Washington limits waiting time for Filipinos to join WWII veteran kins in US

By , on May 11, 2016


An estimated 2,000-6,000 Filipino-American World War II veterans are living in the United States today. (Photo courtesy of American Coalition for Filipino Veterans Inc.)
An estimated 2,000-6,000 Filipino-American World War II veterans are living in the United States today. (Photo courtesy of American Coalition for Filipino Veterans Inc.)

MANILA—The United States has announced a discretionary grant of parole that limits long waiting periods for Filipinos to join their petitioning World War II veteran family members, who are already American citizens or permanent residents.

Such policy by the US Citizenship and Immigration Services enables eligible families to come to the US to become permanent residents and provide care and support for their aging veteran family members or their surviving spouses.
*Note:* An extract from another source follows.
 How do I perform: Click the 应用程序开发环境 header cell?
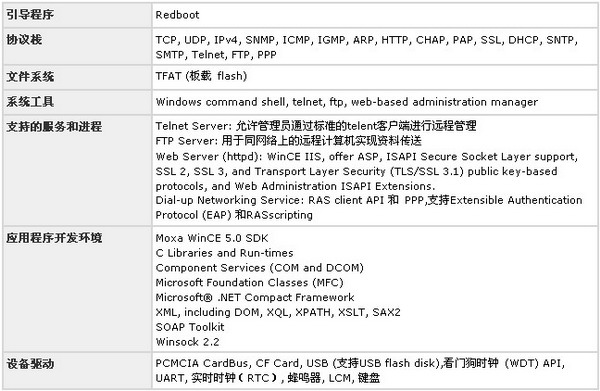pyautogui.click(x=77, y=289)
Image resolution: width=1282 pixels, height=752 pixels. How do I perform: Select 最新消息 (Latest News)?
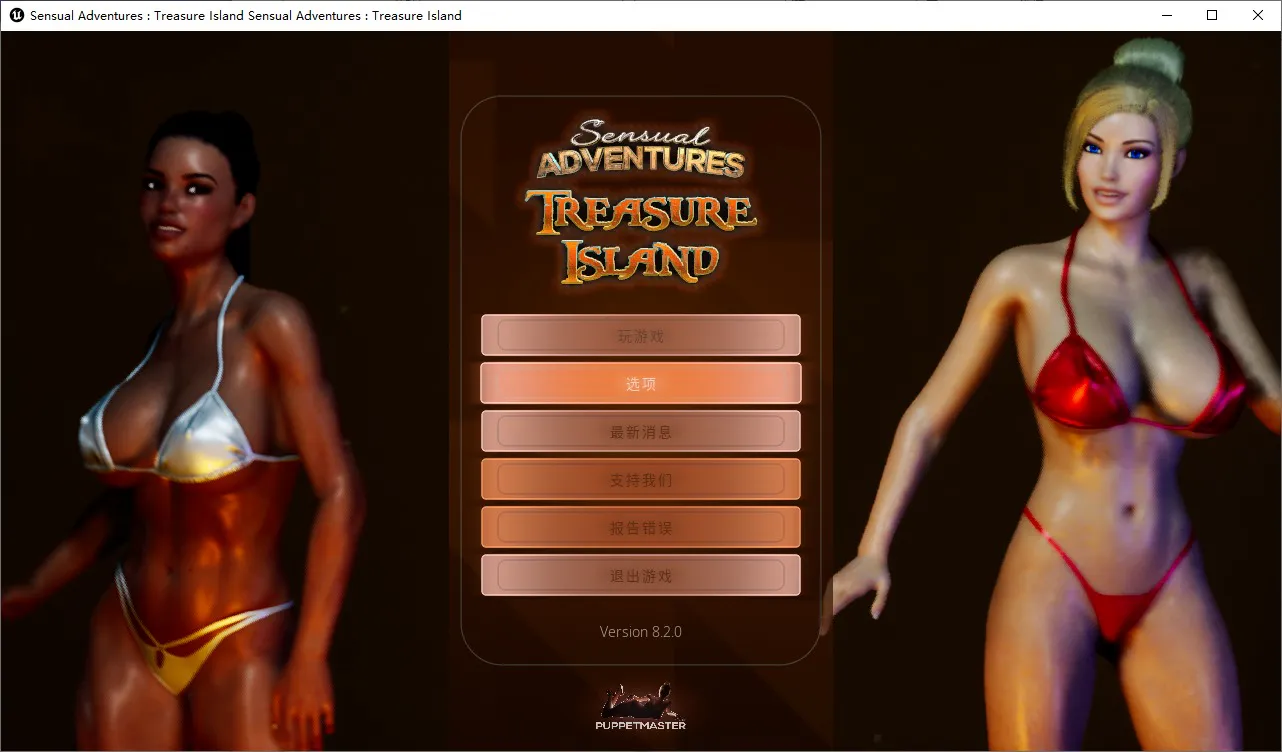[640, 432]
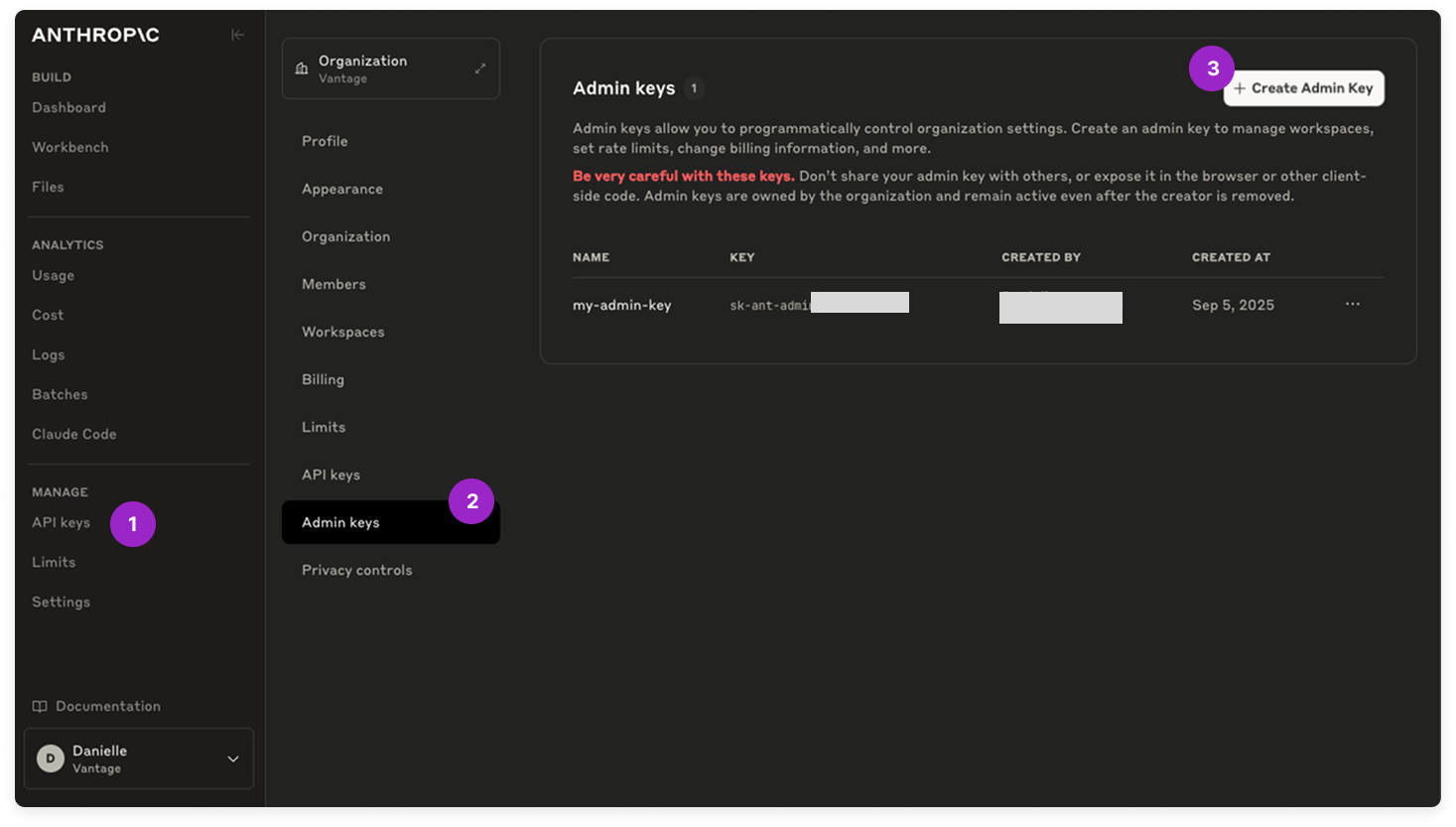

Waiting time for visas under this category usually lasts up to 20 years.

“The Filipino World War II Veterans Parole Program honors the thousands of Filipinos who bravely enlisted to fight for the United States during World War II,” USCIS Director León Rodríguez said in a statement.

An estimated 2,000-6,000 Filipino-American World War II veterans are living in the United States today.

“This policy will allow certain Filipino-American family members awaiting immigrant-visa issuance to come to the United States and be with their loved ones,” said Rodriguez.

Grant of parole will be on a case-to-case basis, the USCIS said.

Interested eligible individuals may file their applications within a five-year period starting June 8.

The number of family-sponsored immigrant visas available by country of origin in any given year is limited by statute, a USCIS statement said.

In limited cases, certain eligible relatives will be able to seek parole on their own behalf when their Filipino World War II veteran and his or her spouse are both deceased.

USCIS will review each case individually to determine whether authorizing parole is appropriate.

When each individual arrives at a US port of entry, US Customs and Border Protection will also review each case to determine whether to parole the individual.

Legal authority for this parole policy comes from the Immigration and Nationality Act, which authorizes the Secretary of Homeland Security to parole certain individuals, on a case-by-case basis, for urgent humanitarian reasons or significant public benefit.